==== Material to process
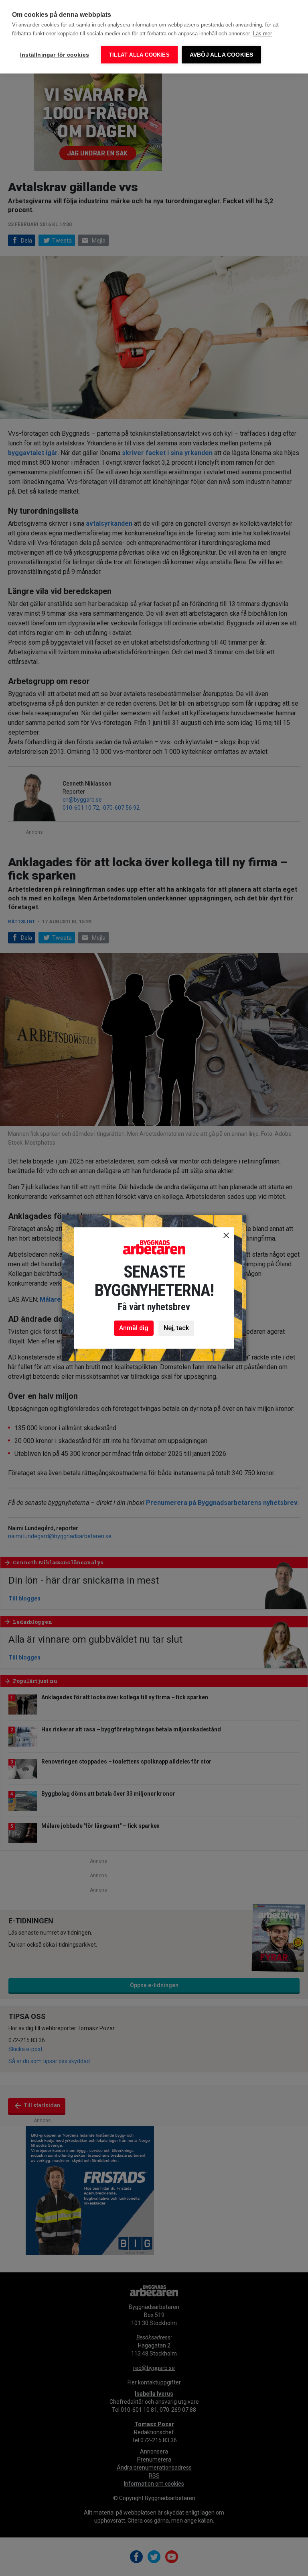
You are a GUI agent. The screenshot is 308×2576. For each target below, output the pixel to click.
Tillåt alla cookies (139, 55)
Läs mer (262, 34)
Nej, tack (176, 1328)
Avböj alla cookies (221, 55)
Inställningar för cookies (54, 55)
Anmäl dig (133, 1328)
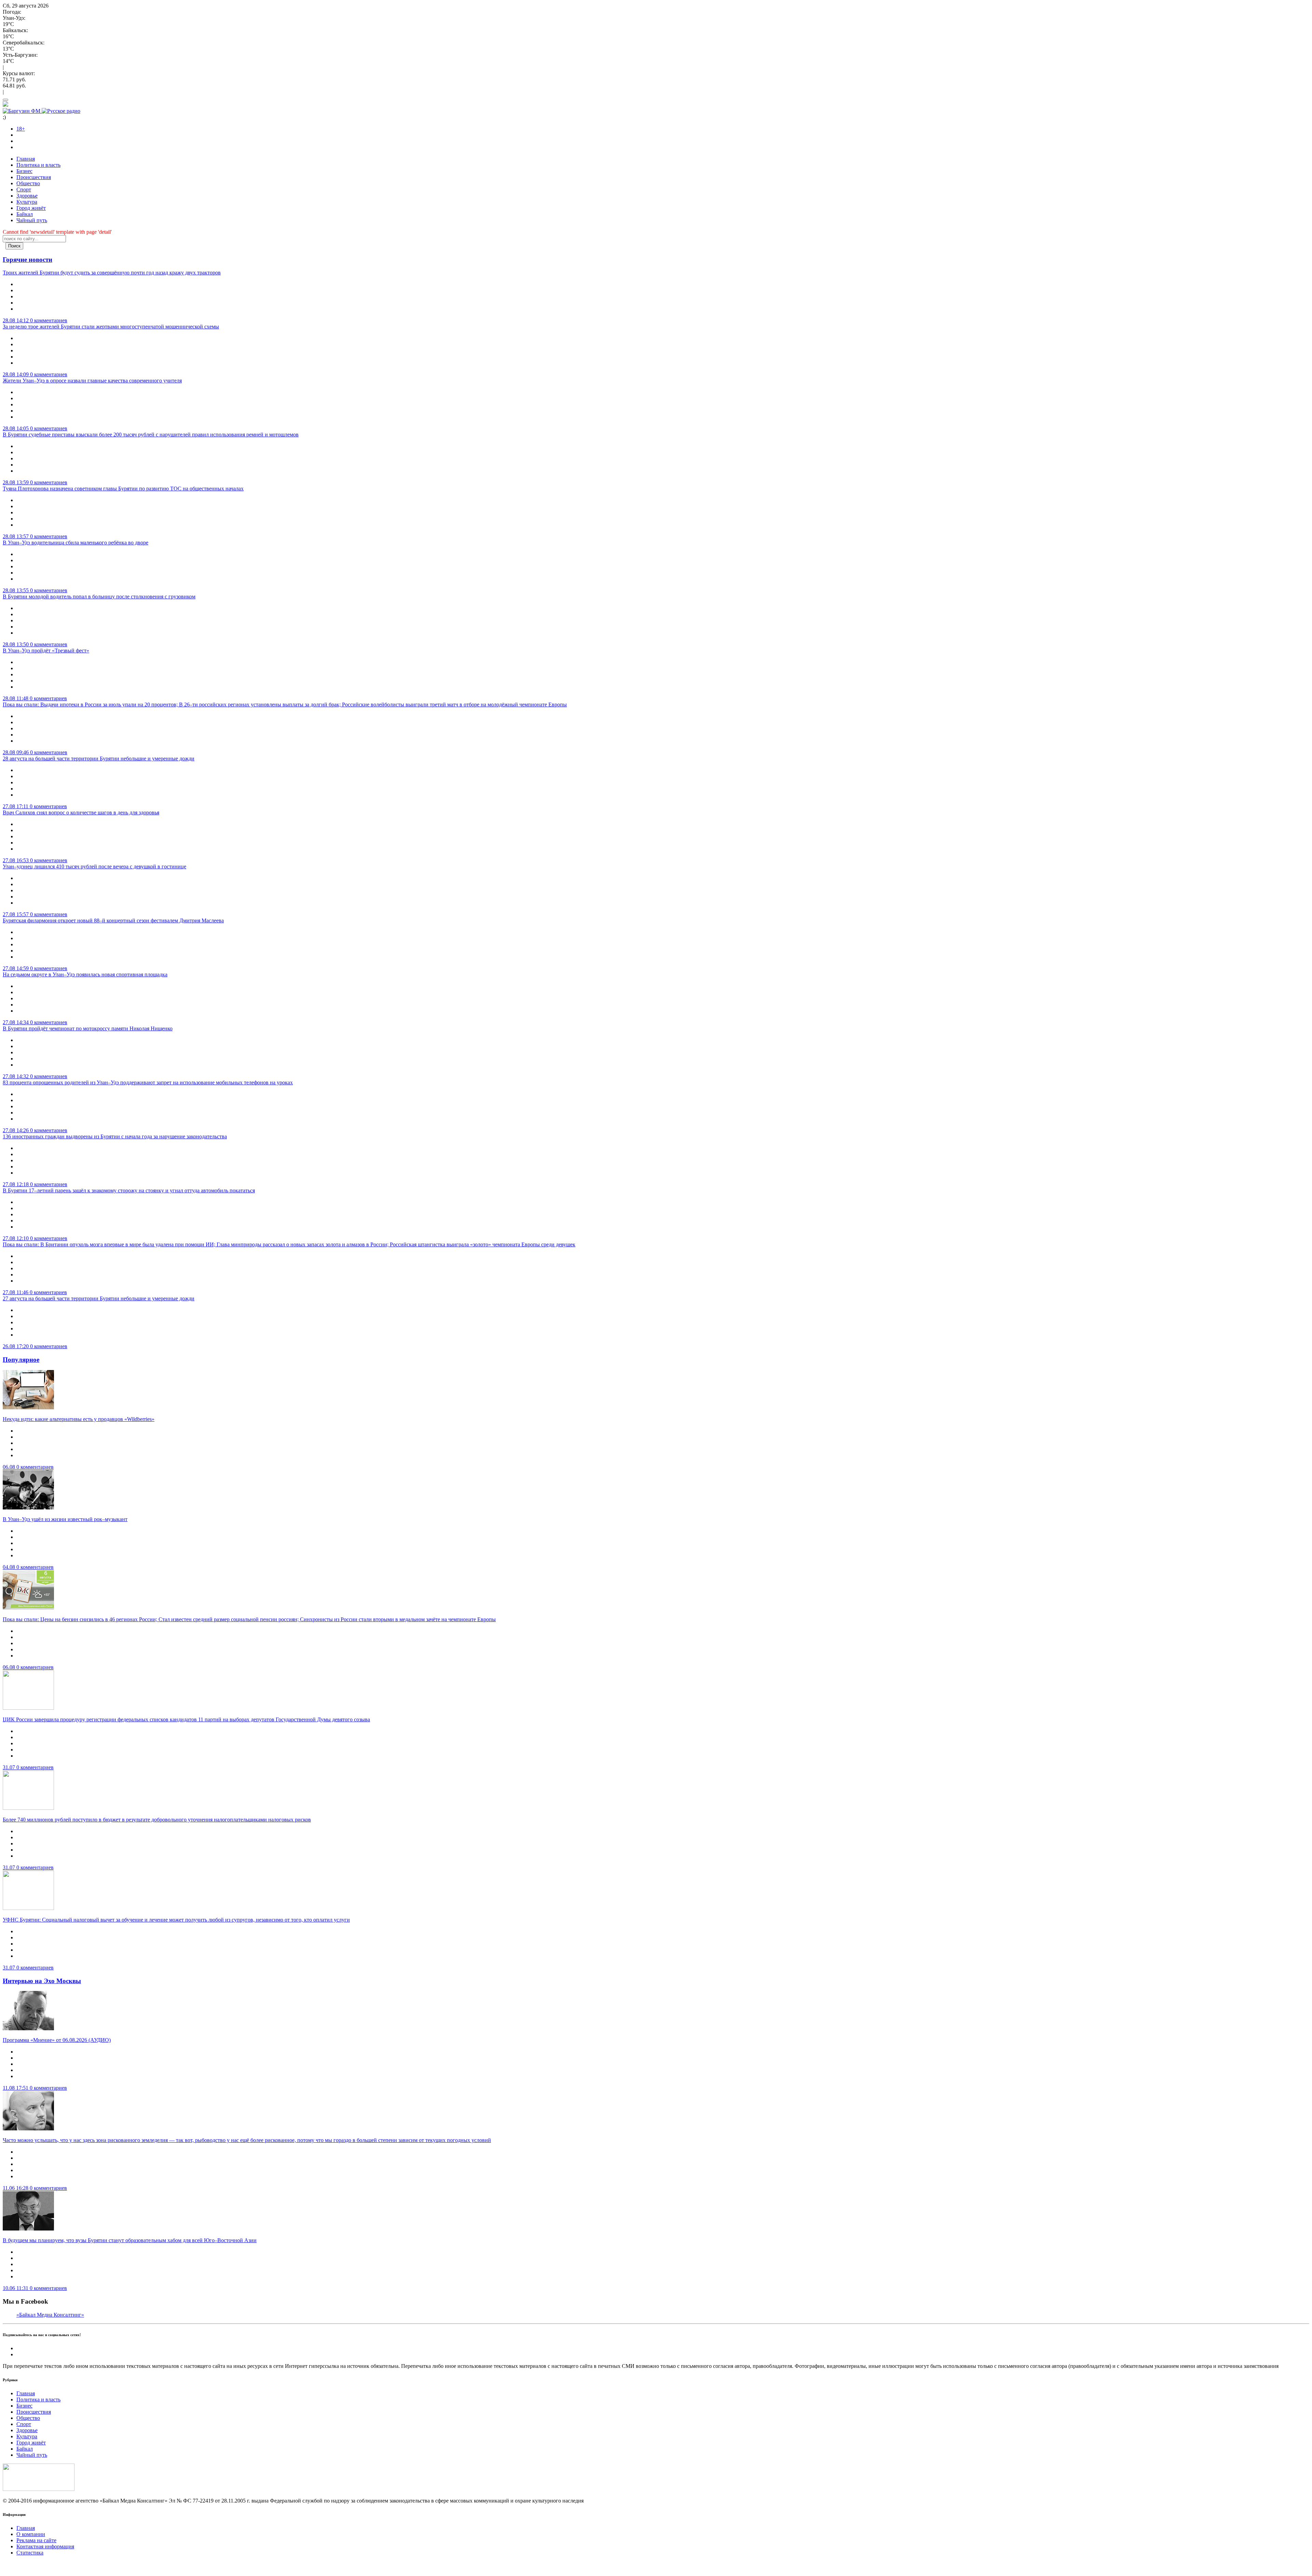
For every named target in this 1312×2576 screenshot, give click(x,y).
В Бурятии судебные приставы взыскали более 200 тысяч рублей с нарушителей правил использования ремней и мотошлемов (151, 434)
========
==== Material to process
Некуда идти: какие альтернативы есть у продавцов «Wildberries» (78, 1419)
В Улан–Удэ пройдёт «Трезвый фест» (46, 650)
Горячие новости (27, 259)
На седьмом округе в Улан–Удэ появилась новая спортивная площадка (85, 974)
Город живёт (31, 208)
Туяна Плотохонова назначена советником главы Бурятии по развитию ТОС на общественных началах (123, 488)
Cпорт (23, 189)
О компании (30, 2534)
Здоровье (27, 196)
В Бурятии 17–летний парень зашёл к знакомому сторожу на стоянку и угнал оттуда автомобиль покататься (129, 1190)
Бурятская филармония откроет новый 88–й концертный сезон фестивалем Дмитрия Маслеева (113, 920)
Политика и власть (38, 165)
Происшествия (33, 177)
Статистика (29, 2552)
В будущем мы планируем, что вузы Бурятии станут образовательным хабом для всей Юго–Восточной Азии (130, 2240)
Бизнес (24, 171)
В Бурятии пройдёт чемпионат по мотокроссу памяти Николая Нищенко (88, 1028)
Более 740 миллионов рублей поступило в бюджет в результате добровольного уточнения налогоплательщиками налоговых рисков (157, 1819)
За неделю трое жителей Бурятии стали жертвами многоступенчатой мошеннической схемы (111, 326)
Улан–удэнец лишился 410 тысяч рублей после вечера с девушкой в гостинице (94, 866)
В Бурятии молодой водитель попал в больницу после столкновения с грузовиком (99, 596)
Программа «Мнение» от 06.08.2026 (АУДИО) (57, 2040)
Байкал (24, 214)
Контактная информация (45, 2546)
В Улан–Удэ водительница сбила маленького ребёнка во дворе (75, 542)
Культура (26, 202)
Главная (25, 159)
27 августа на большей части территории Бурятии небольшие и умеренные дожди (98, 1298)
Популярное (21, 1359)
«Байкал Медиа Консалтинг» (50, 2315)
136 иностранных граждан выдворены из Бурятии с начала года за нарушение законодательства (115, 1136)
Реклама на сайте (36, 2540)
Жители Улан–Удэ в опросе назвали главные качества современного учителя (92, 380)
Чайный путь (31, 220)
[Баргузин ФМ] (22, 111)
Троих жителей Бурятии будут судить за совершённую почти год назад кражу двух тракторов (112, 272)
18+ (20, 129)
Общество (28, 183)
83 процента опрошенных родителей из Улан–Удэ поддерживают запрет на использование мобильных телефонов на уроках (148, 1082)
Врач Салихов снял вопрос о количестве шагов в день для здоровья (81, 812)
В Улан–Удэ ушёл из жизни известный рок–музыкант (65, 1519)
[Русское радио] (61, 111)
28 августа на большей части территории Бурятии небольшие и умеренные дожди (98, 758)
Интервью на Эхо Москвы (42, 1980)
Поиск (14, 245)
========
Working from the records above, write out verbatim only the lines from the line containing "You are a GUI" through the line containing "Anmäl dig (133, 1328)".

(Result for this exercise)
You are a GUI agent. The screenshot is 308×2576. For each target below, output the pixel to click.
Tillåt alla cookies (139, 55)
Läs mer (262, 34)
Nej, tack (176, 1328)
Avböj alla cookies (221, 55)
Inställningar för cookies (54, 55)
Anmäl dig (133, 1328)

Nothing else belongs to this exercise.